Start of MATERIAL SHOWN

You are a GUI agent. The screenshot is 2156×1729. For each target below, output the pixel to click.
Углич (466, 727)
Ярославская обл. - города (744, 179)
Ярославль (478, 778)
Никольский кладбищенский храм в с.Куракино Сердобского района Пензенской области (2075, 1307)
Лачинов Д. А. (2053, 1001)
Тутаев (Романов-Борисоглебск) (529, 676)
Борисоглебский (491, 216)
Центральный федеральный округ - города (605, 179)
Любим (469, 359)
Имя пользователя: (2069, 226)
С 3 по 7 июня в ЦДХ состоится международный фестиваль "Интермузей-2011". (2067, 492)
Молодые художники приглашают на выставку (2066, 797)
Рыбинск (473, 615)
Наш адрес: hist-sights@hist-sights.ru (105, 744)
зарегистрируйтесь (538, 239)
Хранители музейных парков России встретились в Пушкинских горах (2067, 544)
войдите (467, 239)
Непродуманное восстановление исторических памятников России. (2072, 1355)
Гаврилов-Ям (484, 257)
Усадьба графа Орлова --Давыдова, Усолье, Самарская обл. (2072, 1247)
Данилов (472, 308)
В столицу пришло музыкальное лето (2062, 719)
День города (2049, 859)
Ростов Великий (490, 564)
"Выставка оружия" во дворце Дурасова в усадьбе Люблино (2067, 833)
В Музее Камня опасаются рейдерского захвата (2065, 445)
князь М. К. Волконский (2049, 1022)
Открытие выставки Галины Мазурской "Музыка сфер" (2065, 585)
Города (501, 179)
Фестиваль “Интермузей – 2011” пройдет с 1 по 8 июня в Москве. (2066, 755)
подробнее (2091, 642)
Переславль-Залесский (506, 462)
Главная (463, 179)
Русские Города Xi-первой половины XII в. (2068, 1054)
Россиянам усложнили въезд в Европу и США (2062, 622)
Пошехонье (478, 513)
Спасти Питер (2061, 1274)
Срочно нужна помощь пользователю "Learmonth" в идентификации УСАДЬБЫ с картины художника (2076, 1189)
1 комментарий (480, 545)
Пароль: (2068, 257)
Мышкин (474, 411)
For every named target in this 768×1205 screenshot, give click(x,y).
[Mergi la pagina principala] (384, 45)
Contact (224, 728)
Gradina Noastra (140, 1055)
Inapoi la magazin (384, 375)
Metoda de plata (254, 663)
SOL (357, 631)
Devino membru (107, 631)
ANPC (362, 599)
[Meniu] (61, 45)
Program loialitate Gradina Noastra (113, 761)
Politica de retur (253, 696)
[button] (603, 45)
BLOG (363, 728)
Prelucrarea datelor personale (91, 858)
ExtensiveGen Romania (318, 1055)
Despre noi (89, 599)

End of MATERIAL SHOWN

WORK ITEM: Among the entries above, find the line with "Переславль-Залесский (506, 462)" and the line with "Спасти Питер (2061, 1274)"; give again exactly these two lines and all lines between them.

ANSWER TO THIS EXERCISE:
Переславль-Залесский (506, 462)
Главная (463, 179)
Русские Города Xi-первой половины XII в. (2068, 1054)
Россиянам усложнили въезд в Европу и США (2062, 622)
Пошехонье (478, 513)
Спасти Питер (2061, 1274)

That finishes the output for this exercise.